Explicitly synchronise host outputs
When copy_async
is called to copy data from device to host, the data is copied asynchronously. In case there's no explicit synchronization step before the host output is consumed by a following host algorithm, there's a chance that the host tries to access the data before the copying operation is performed.
This issue has been identified in the routing bits writting functionality, in case the algorithm is called before the global decision.
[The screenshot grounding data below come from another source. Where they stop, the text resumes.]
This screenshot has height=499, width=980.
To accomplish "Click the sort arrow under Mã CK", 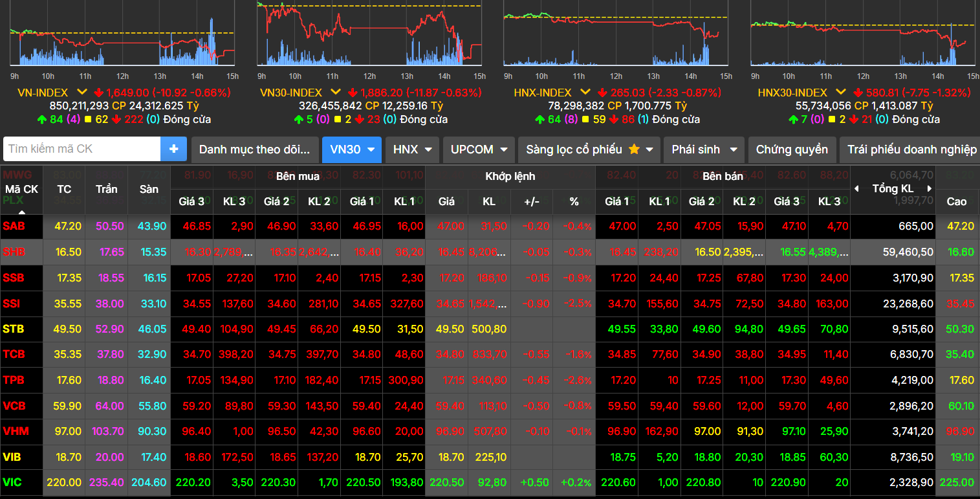I will [x=21, y=211].
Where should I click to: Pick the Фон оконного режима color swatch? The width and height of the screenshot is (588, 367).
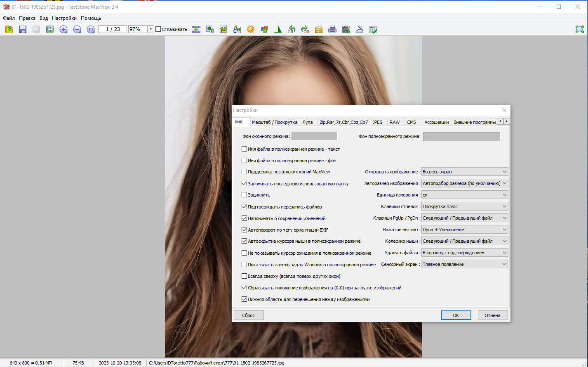coord(314,136)
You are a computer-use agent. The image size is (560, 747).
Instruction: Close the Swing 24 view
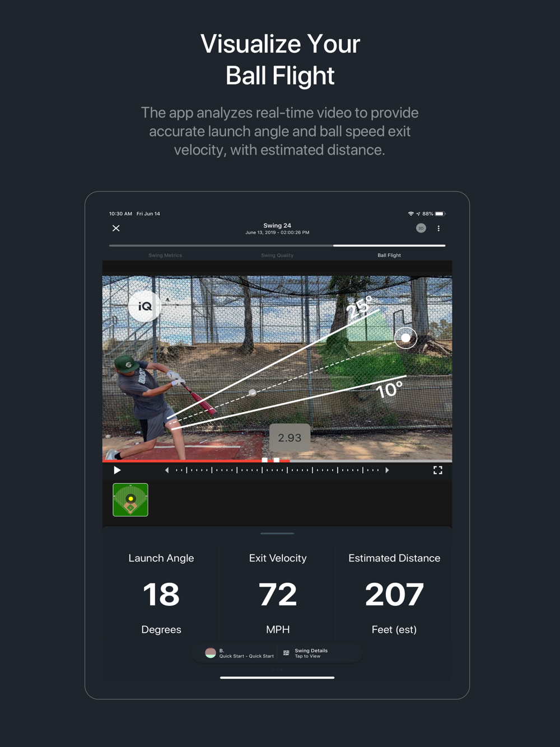pyautogui.click(x=116, y=228)
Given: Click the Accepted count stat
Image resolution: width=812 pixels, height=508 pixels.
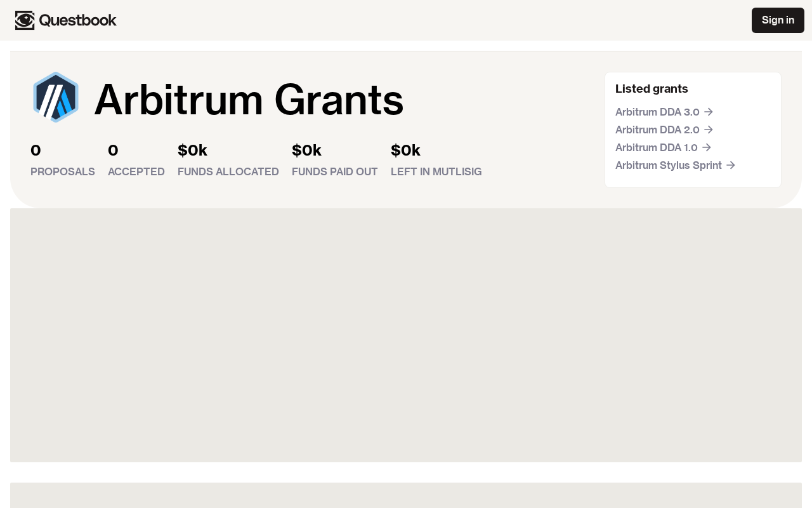Looking at the screenshot, I should pyautogui.click(x=114, y=150).
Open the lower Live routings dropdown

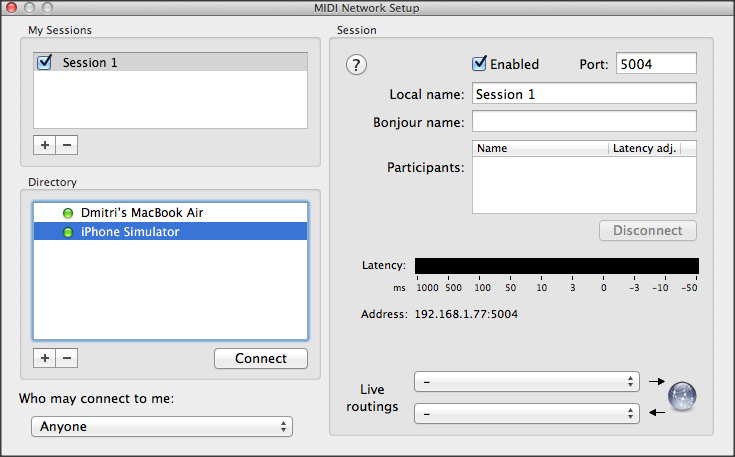coord(526,412)
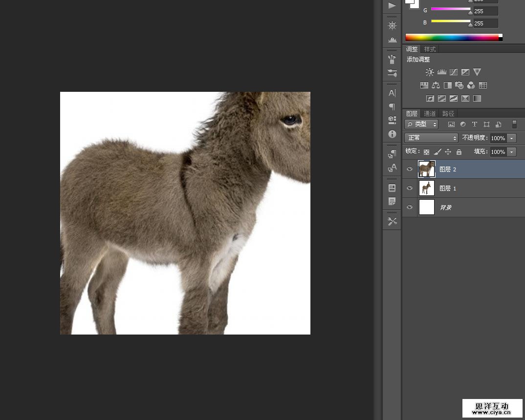
Task: Add a Color Balance adjustment
Action: pos(436,85)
The host_dec_reports_t
that is needed by the HostRoutingBitsWritter.cpp
is filled with a copy_async
here without an Allen::synchronize(context)
. The next synchronization step is here meaning that the sequence [dec_reports -> global_decision -> routing_bits_writter] will have host_dec_reports_t
correctly filled, but [dec_reports -> routing_bits_writter -> global_decision ] will not.
For sequences using HLT1.py or HLT1_PbPb.py , the sequence was configured correctly, while incorrect order was introduced in :
- https://gitlab.cern.ch/lhcb/Allen/-/blob/master/configuration/python/AllenSequences/tae_plus_passthrough_prescaled_1_25.py#L52
- https://gitlab.cern.ch/lhcb/Allen/-/blob/master/configuration/python/AllenSequences/passthrough_prescaled_1_25.py#L42
In addition to the DecReports
algorithm, the same issue is observed here: https://gitlab.cern.ch/lhcb/Allen/-/blob/master/device/selections/Hlt1/src/MakeSelRep.cu#L36 though the output is not consumed by any subsequent Host Algorithms.
In case of copies from device to host after the global_function
, copies should be done synchronously to avoid such cases in the future.